What the paradigm of economic growth fails to take cognizance of is the destruction of life within nature and society. Both ecology and economics are derived from the Greek word oikos which means home, and both words imply a form of household management. When economics works against the science of ecology, it results in mismanagement of the Earth, our home.
The climate crisis, the water crisis, the biodiversity crisis, the food crisis are all different symptoms of mismanagement of the Earth and her resources. People mismanage the Earth and destroy her ecological processes by not recognizing nature as the “real capital” and “source” of everything else derived from it. Without Nature and her ecological processes that sustain life on Earth, the grandest economies collapse and civilizations disappear.
Under the contemporary neoliberal development model, the poor are poor because the 1% has grabbed their livelihood, resources, and wealth. We see this today in the displacement of both the communities from Rojava in the Middle East and the Rohingya people of Myanmar. Peasants are getting poorer because the 1% promotes an industrial agriculture based on the purchase of costly seeds and chemicals, which traps them in debt and destroys their soil, water, biodiversity, and freedom.
My book, Earth Democracy, describes how the Monsanto corporation monopolized the cotton seed supply through hyped-up marketing of engineered Bt cotton. Often forced into debt through the purchase of these expensive GMO seeds and other so-called Green Revolution technologies, some 300,000 Indian farmers have committed suicide over the past two decades, with most suicides concentrated in the cotton belt. I have started a rural research farm called Navdanya to counter these violent monopolies. We save the farmers’ own traditional varieties of organic cotton to distribute in the Seed Freedom movement.

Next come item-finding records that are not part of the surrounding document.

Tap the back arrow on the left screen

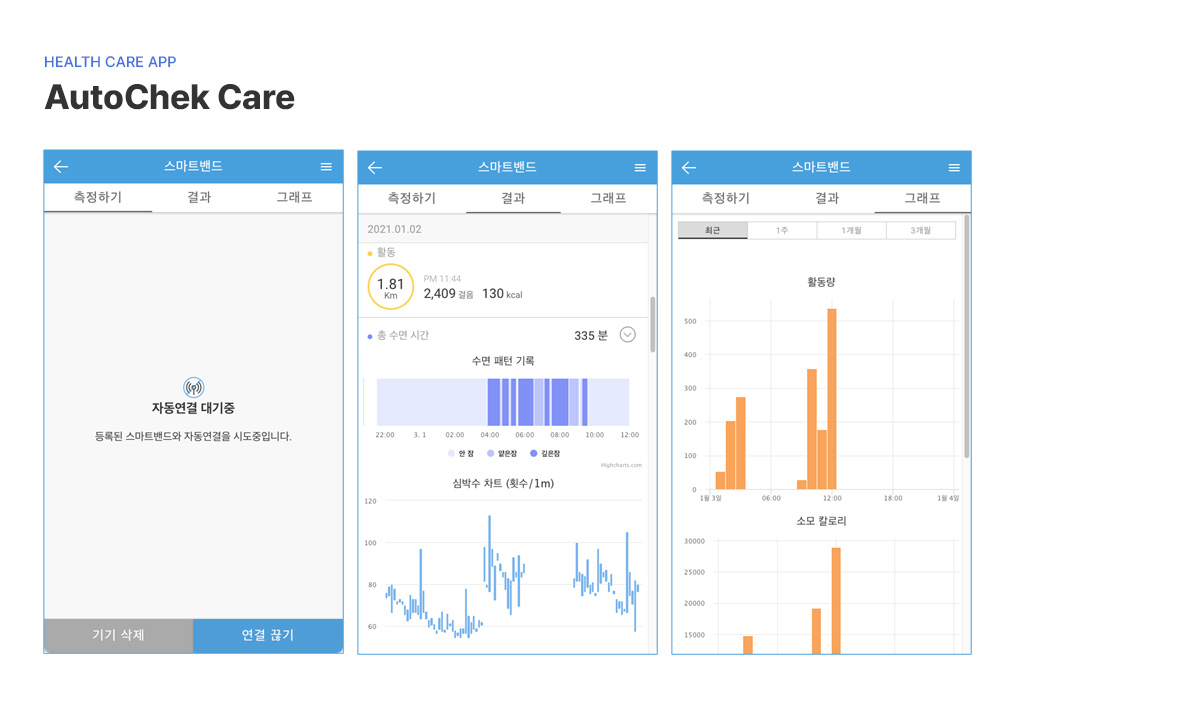click(x=61, y=167)
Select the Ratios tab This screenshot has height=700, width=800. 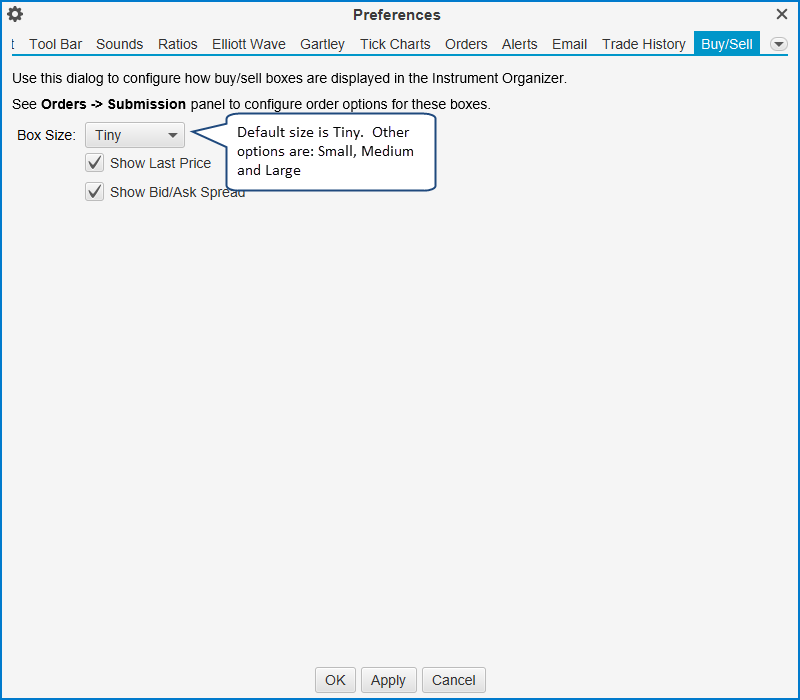[x=178, y=44]
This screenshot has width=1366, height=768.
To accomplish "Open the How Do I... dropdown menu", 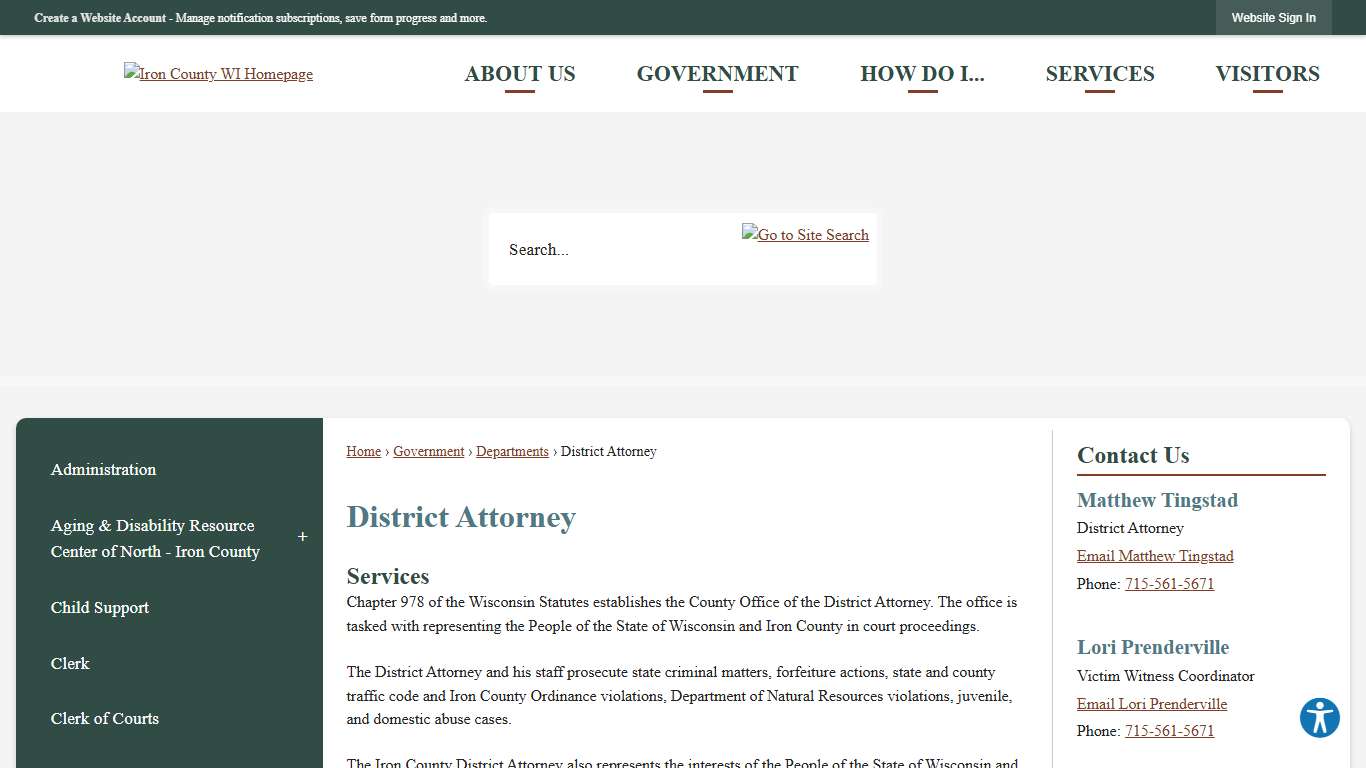I will click(x=922, y=73).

If farmers are getting poorer, it is because the Poison Cartel – now reduced to three players: Monsanto Bayer, Dow Dupont, and Syngenta Chem China – makes them dependent on buying costly seeds and chemicals. Vertically integrated corporations, linking seed to chemicals to international trade to the processing of junk food, are stealing 99% of the value that farmers produce. They are getting poorer because “free trade” promotes dumping, destruction of livelihoods, and the depression of farm prices. Moreover, small farmers are actually more productive than large industrial corporate farms, without using environmentally damaging commercial additives such as fertilizers, pesticides, and genetically engineered seeds. By contrast, the global peasant union Via Campesina points out that traditional ways of provisioning not only allow more autonomy for farmers but can even mitigate the effects of global warming.
It goes without saying that the “growth economy” of the 1% is deeply anti-life, and many of its effects are felt by working people in the Global North as well. The Filipino peoples’ NGO IBON International affirms that if masculine violence was used traditionally to keep women exploitable both as productive workers and reproductive bodies, now masculine violence works in the service of capitalist profit making. People everywhere are getting poorer because governments captured by the 1% impose profit-making privatization policies for health and education, transport, and energy, reinforced by World Bank and IMF mandates.
Workers, farmers, housewives, and nature at large are made into “colonies” by the dominant capitalist patriarchal economic paradigm. The capitalist model of development by globalization expresses a convergence of two forms of violence: the power of ancient patriarchal cultures combined with the modern neoliberal rule of money.